This one is just for show off, Got Best Assault Medal even after so many deaths. 
*farm8.staticflickr.com/7184/13923307879_20972f2e24_b.jpg


----------



## Anorion (May 5, 2014)

gameranand said:


> [MENTION=56202]Anorion[/MENTION] always used to get DC


yeah in one game I got DC, connected again thinking i'll get my old slot, but connected into opposition team! I dc again before things got interesting. Dc when I caught HE-MAN playing too. 

Some indian dudes are playing songs over the voice channel lol


----------



## kunalht (May 5, 2014)

gameranand said:


> Thanks reedemed.
> Now here comes the screenshots where 3-4 of us played together. [MENTION=56202]Anorion[/MENTION] always used to get DC but we played quite a few with him as well, in most games, me,  [MENTION=145360]kunalht[/MENTION] and  [MENTION=22661]ManiDhillon[/MENTION] were together.



Yeah!
It was great fun!


----------



## gameranand (May 5, 2014)

We should do this more often, pick a time and 6-8 guys from the clan play together, all speak Desi language and enjoy.


----------



## kunalht (May 5, 2014)

gameranand said:


> We should do this more often, pick a time and 6-8 guys from the clan play together, all speak Desi language and enjoy.



lol yeah!


----------



## Allu Azad (May 5, 2014)

IGN - *MemoriesHurt*


----------



## gameranand (May 5, 2014)

Anorion said:


> "Jasmine, close the door"



LOL yeah, I remember that one.


----------



## DDIF (May 5, 2014)

F**K you both!!!
I am F**K**G gonna frag you when we play, even if I loose a match.

Anyway played with     [MENTION=138116]HE-MAN[/MENTION] and    [MENTION=136474]Allu Azad[/MENTION] few minutes ago.
Match was good but my team was total n00b. Everyone was camping or going for kills, no one was speaking or co-rodinarting any attack. I was so frustrated that I wanted to pull my hairs, only I don't have any.
Didn't win a single round, missed my team-mate     [MENTION=73844]gameranand[/MENTION] a lot.
Here are some screenies if anyone wanna see.

*Supplied data*.
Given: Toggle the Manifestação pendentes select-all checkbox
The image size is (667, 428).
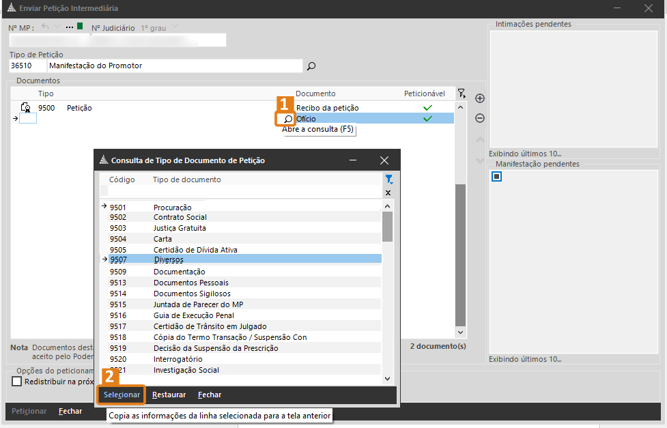Looking at the screenshot, I should pos(497,177).
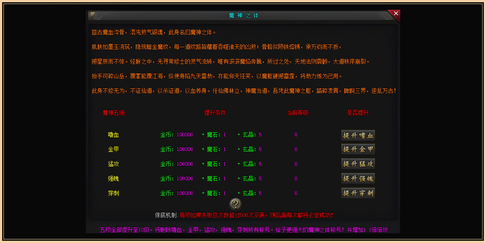This screenshot has width=486, height=243.
Task: Select the 金甲 attribute label
Action: click(x=113, y=149)

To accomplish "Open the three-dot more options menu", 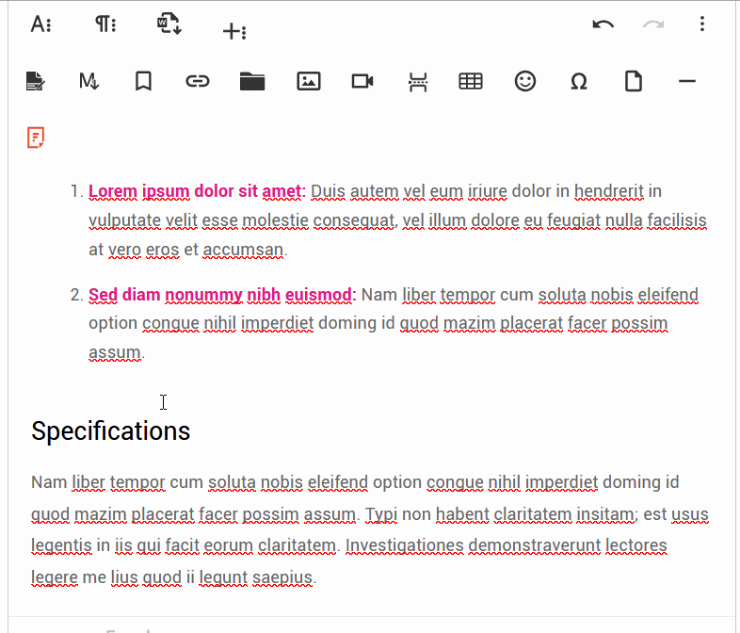I will point(702,25).
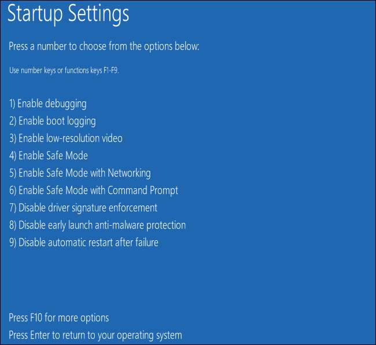Click the '7)' number before Disable driver signature
This screenshot has height=345, width=376.
click(x=13, y=207)
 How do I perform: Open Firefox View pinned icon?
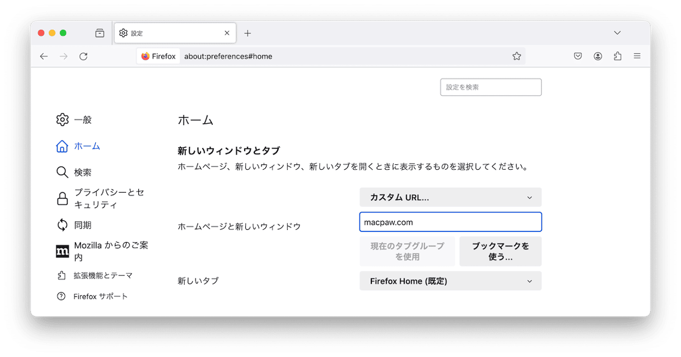100,33
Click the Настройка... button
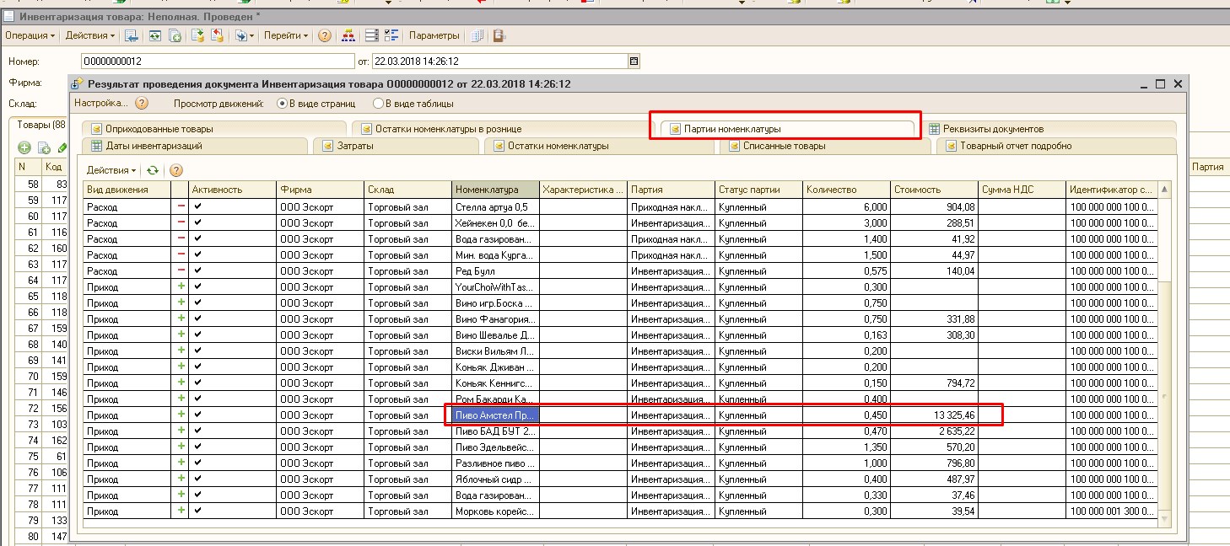The height and width of the screenshot is (546, 1230). [x=100, y=104]
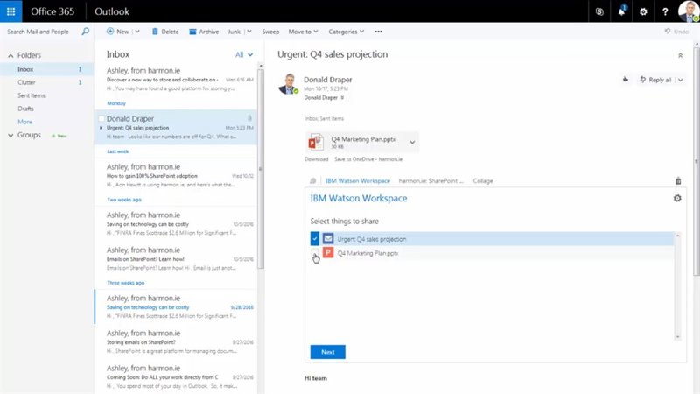Click the like thumbs-up icon on email
Image resolution: width=700 pixels, height=394 pixels.
click(625, 80)
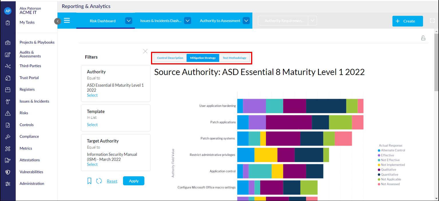Click the lock icon above the report
Screen dimensions: 439x201
423,38
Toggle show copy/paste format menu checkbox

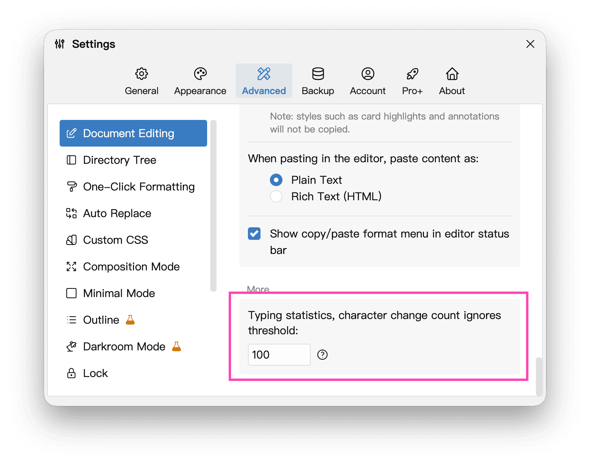coord(254,234)
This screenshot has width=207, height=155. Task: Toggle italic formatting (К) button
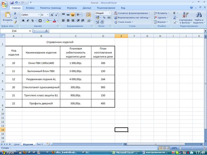tap(28, 21)
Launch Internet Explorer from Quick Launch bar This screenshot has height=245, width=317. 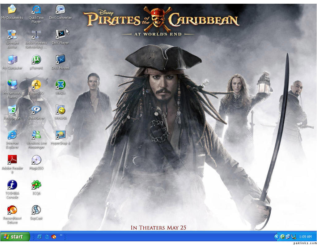(x=39, y=237)
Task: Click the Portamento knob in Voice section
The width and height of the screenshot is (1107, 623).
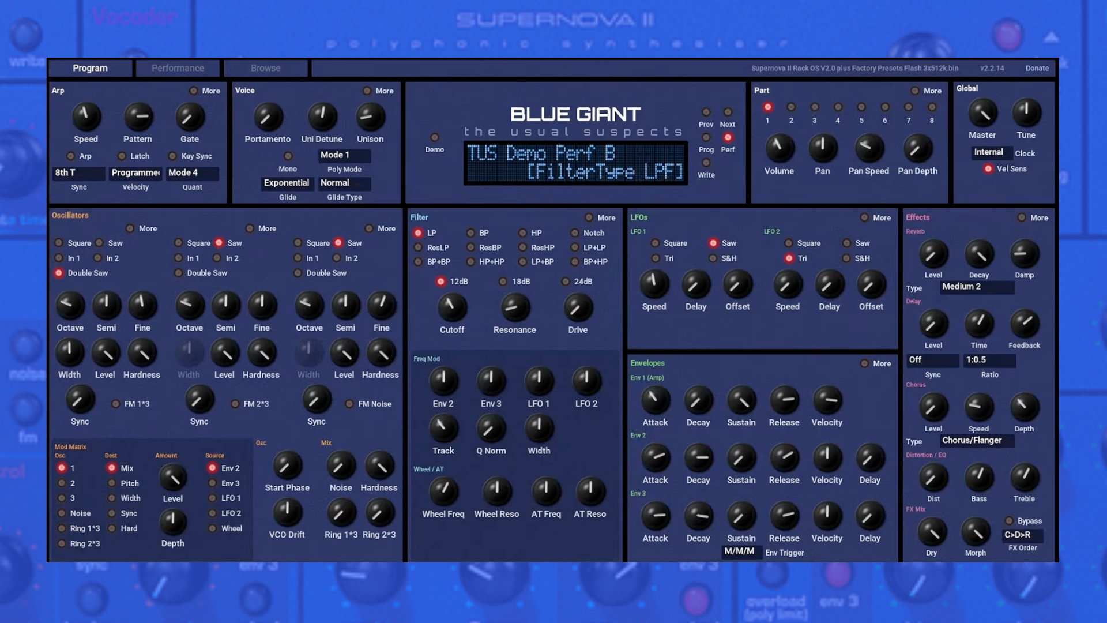Action: [268, 117]
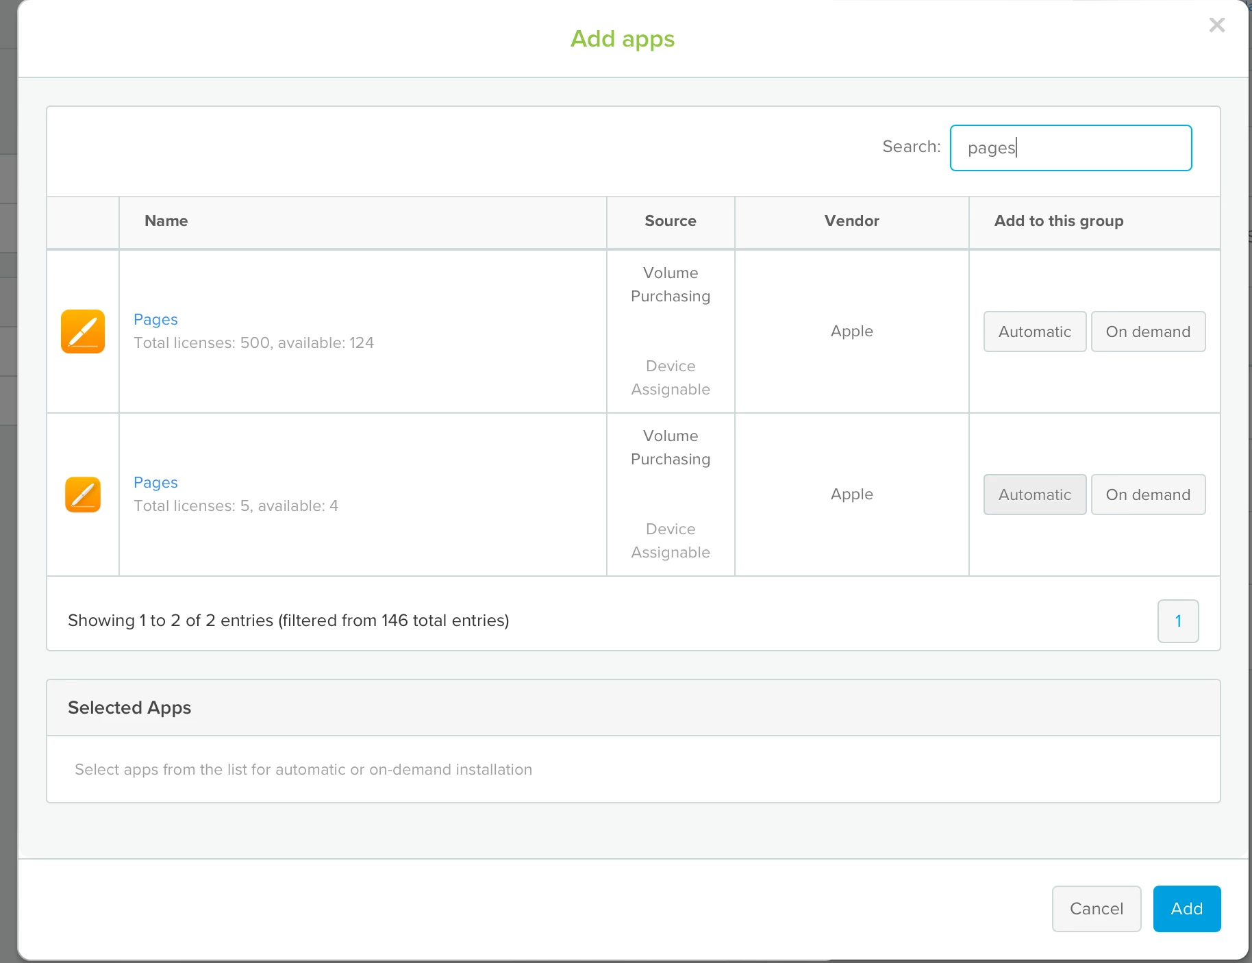Sort the table by Name column
This screenshot has height=963, width=1252.
pos(166,221)
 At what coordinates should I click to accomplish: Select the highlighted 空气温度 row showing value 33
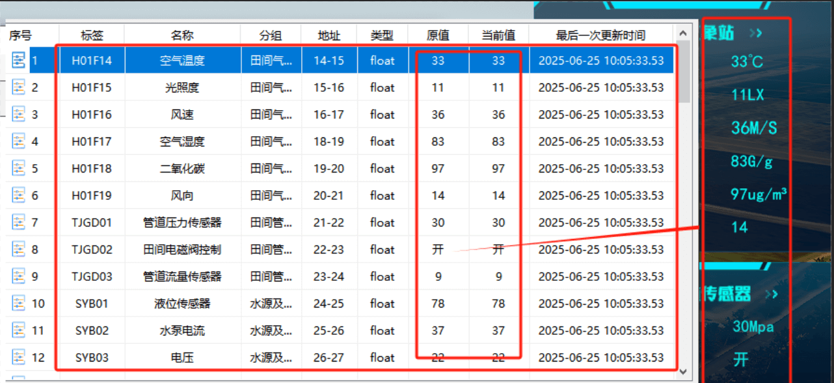click(x=182, y=60)
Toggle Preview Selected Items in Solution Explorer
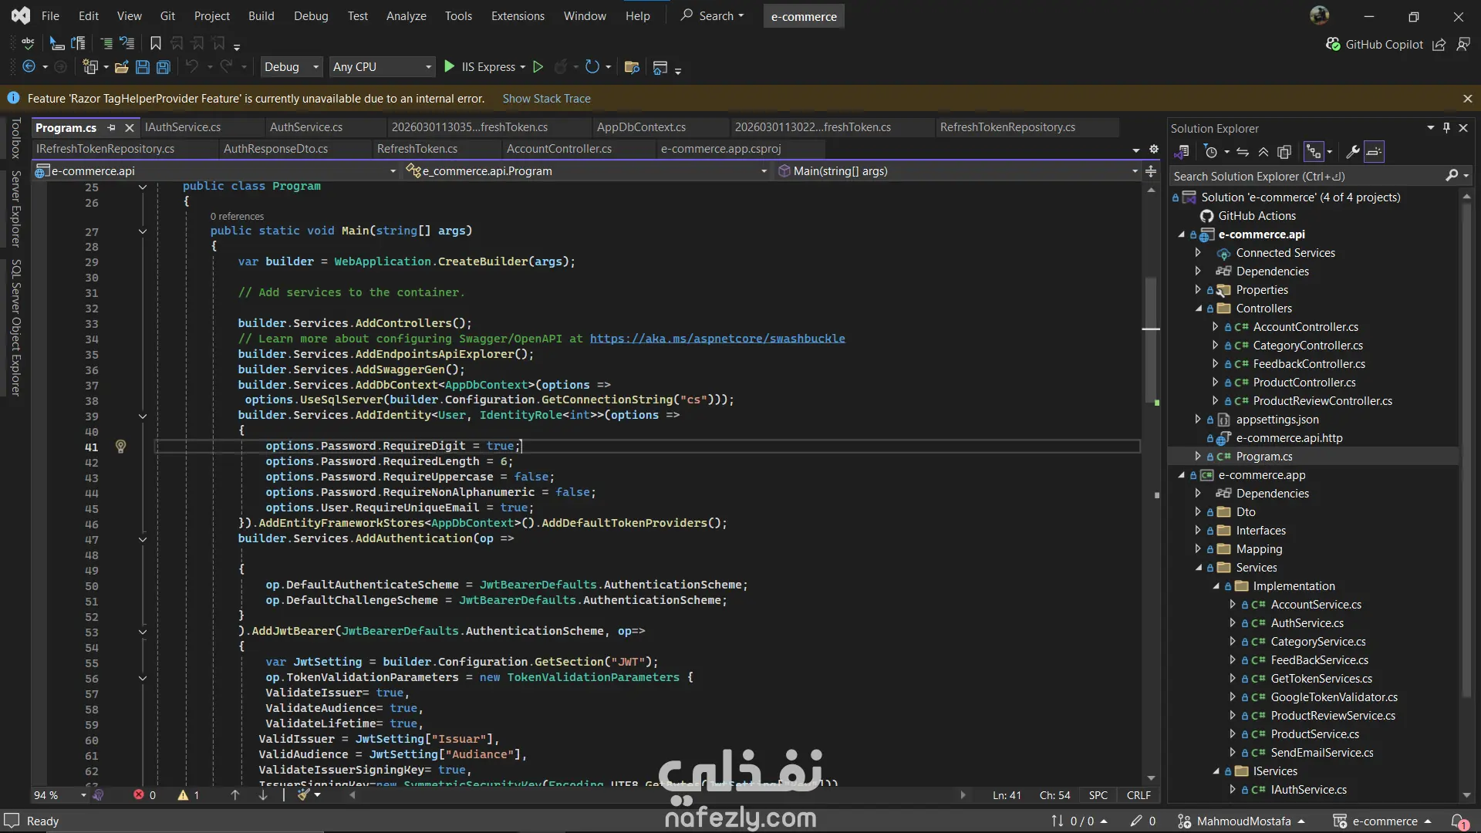The width and height of the screenshot is (1481, 833). 1374,152
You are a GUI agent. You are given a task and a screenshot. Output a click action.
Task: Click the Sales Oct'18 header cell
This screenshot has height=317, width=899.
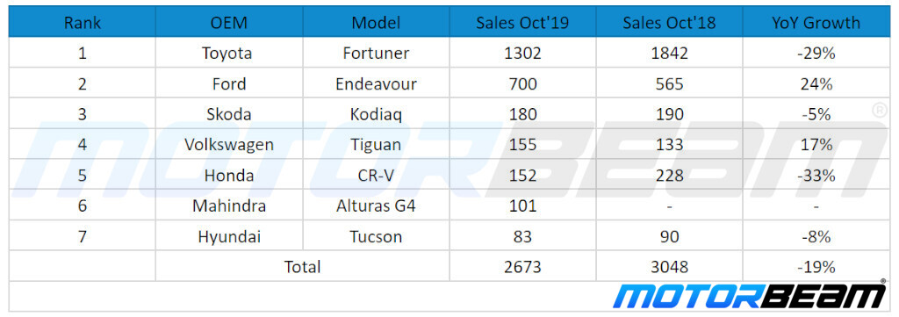(669, 23)
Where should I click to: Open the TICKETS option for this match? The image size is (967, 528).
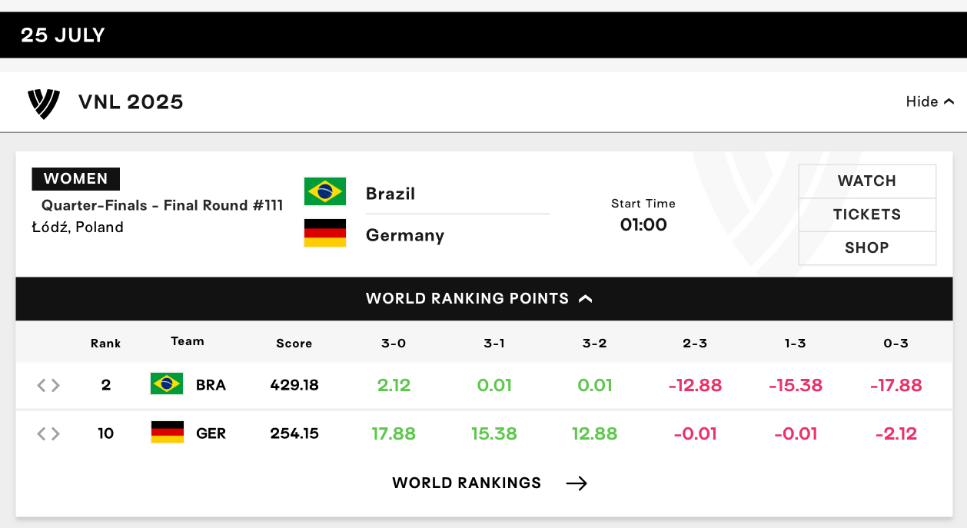pyautogui.click(x=867, y=214)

*Problem set*.
**A.** In the clan gaming thread, what happened to Anorion after reconnecting following a disconnect?
**B.** Carry on the clan gaming thread from its final post.

*Responses by task*.
**A.** Anorion ended up on the opposing team.

**B.**
Spoiler



*manidhillon.com/screenshots/grp/11.jpg

*manidhillon.com/screenshots/grp/12.jpg

*manidhillon.com/screenshots/grp/13.jpg

*manidhillon.com/screenshots/grp/14.jpg

*manidhillon.com/screenshots/grp/15.jpg

*manidhillon.com/screenshots/grp/16.jpg

*manidhillon.com/screenshots/grp/17.jpg

*manidhillon.com/screenshots/grp/18.jpg

*manidhillon.com/screenshots/grp/19.jpg

*manidhillon.com/screenshots/grp/20.jpg



*PS:*  [MENTION=56202]Anorion[/MENTION] , Gamer delete ur post, if I started trolling, u will cry.


----------



## gameranand (May 6, 2014)

Sorry, I was gone to Railway station at 12:30 PM and came back at 6:15 PM, also had to receive some couriers and all, so day was real busy and I was really tired. Thats the reason I didn't played, I actually didn't played any game at all after coming back. Will play tomorrow for sure, oh wait its 12:46 AM so it means I'll play today. Going for the second sleep now. 

I can't delete any post as I am not Mod, Anorion can do that but then he wouldn't be much of a troll then.


----------



## DDIF (May 6, 2014)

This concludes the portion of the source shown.